--- EXERCISE MATERIALS Enclosed Below ---

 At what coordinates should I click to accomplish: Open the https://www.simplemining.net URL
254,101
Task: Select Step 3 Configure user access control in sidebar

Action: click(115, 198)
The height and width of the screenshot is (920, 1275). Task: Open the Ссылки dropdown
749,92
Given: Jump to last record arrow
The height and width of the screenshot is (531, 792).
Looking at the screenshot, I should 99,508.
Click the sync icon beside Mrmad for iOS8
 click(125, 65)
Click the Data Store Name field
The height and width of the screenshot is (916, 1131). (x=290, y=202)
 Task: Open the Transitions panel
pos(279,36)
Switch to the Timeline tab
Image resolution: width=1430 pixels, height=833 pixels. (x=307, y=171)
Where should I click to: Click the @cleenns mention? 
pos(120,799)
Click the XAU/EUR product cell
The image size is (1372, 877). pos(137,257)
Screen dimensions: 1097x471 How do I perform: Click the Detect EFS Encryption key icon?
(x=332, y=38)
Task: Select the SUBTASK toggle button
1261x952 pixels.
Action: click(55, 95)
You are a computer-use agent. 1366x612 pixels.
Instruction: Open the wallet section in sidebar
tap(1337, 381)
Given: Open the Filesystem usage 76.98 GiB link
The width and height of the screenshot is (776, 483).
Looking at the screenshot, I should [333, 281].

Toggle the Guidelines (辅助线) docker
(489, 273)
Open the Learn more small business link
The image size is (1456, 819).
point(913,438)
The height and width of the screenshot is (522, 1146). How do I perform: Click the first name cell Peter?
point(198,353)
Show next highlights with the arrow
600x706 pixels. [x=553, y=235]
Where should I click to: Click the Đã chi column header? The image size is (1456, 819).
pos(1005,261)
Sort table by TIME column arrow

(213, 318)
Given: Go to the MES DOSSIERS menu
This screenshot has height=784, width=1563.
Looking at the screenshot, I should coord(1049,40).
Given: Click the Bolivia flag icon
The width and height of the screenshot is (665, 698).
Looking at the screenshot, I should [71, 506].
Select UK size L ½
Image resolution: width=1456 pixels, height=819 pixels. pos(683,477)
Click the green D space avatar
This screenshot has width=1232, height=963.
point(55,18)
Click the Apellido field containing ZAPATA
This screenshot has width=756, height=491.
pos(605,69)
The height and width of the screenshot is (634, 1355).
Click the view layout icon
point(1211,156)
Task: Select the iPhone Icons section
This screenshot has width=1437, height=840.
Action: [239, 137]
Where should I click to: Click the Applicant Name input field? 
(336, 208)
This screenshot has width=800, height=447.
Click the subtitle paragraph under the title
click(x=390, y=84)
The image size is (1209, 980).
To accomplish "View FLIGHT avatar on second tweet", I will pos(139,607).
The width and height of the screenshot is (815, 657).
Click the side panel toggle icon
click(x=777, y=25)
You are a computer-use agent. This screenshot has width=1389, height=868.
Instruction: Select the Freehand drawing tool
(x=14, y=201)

--- End of Enclosed EXERCISE MATERIALS ---

WHAT YOU HAVE TO DO :: Reproduce all the data exactly. Include every line.

WRITTEN RESPONSE ::
 At what coordinates should I click to accomplish: Open the https://www.simplemining.net URL
254,101
Task: Select Step 3 Configure user access control in sidebar

Action: click(115, 198)
The height and width of the screenshot is (920, 1275). Task: Open the Ссылки dropdown
749,92
Given: Jump to last record arrow
The height and width of the screenshot is (531, 792).
Looking at the screenshot, I should 99,508.
Click the sync icon beside Mrmad for iOS8
 click(125, 65)
Click the Data Store Name field
The height and width of the screenshot is (916, 1131). (x=290, y=202)
 Task: Open the Transitions panel
pos(279,36)
Switch to the Timeline tab
Image resolution: width=1430 pixels, height=833 pixels. (x=307, y=171)
Where should I click to: Click the @cleenns mention? 
pos(120,799)
Click the XAU/EUR product cell
The image size is (1372, 877). pos(137,257)
Screen dimensions: 1097x471 How do I perform: Click the Detect EFS Encryption key icon?
(x=332, y=38)
Task: Select the SUBTASK toggle button
1261x952 pixels.
Action: click(55, 95)
You are a computer-use agent. 1366x612 pixels.
Instruction: Open the wallet section in sidebar
tap(1337, 381)
Given: Open the Filesystem usage 76.98 GiB link
The width and height of the screenshot is (776, 483).
Looking at the screenshot, I should [333, 281].

Toggle the Guidelines (辅助线) docker
(489, 273)
Open the Learn more small business link
The image size is (1456, 819).
point(913,438)
The height and width of the screenshot is (522, 1146). How do I perform: Click the first name cell Peter?
point(198,353)
Show next highlights with the arrow
600x706 pixels. [x=553, y=235]
Where should I click to: Click the Đã chi column header? The image size is (1456, 819).
pos(1005,261)
Sort table by TIME column arrow

(213, 318)
Given: Go to the MES DOSSIERS menu
This screenshot has height=784, width=1563.
Looking at the screenshot, I should coord(1049,40).
Given: Click the Bolivia flag icon
The width and height of the screenshot is (665, 698).
Looking at the screenshot, I should [71, 506].
Select UK size L ½
Image resolution: width=1456 pixels, height=819 pixels. pos(683,477)
Click the green D space avatar
This screenshot has width=1232, height=963.
point(55,18)
Click the Apellido field containing ZAPATA
This screenshot has width=756, height=491.
pos(605,69)
The height and width of the screenshot is (634, 1355).
Click the view layout icon
point(1211,156)
Task: Select the iPhone Icons section
This screenshot has width=1437, height=840.
Action: [239, 137]
Where should I click to: Click the Applicant Name input field? 
(336, 208)
This screenshot has width=800, height=447.
Click the subtitle paragraph under the title
click(x=390, y=84)
The image size is (1209, 980).
To accomplish "View FLIGHT avatar on second tweet", I will pos(139,607).
The width and height of the screenshot is (815, 657).
Click the side panel toggle icon
click(x=777, y=25)
You are a computer-use agent. This screenshot has width=1389, height=868.
Instruction: Select the Freehand drawing tool
(x=14, y=201)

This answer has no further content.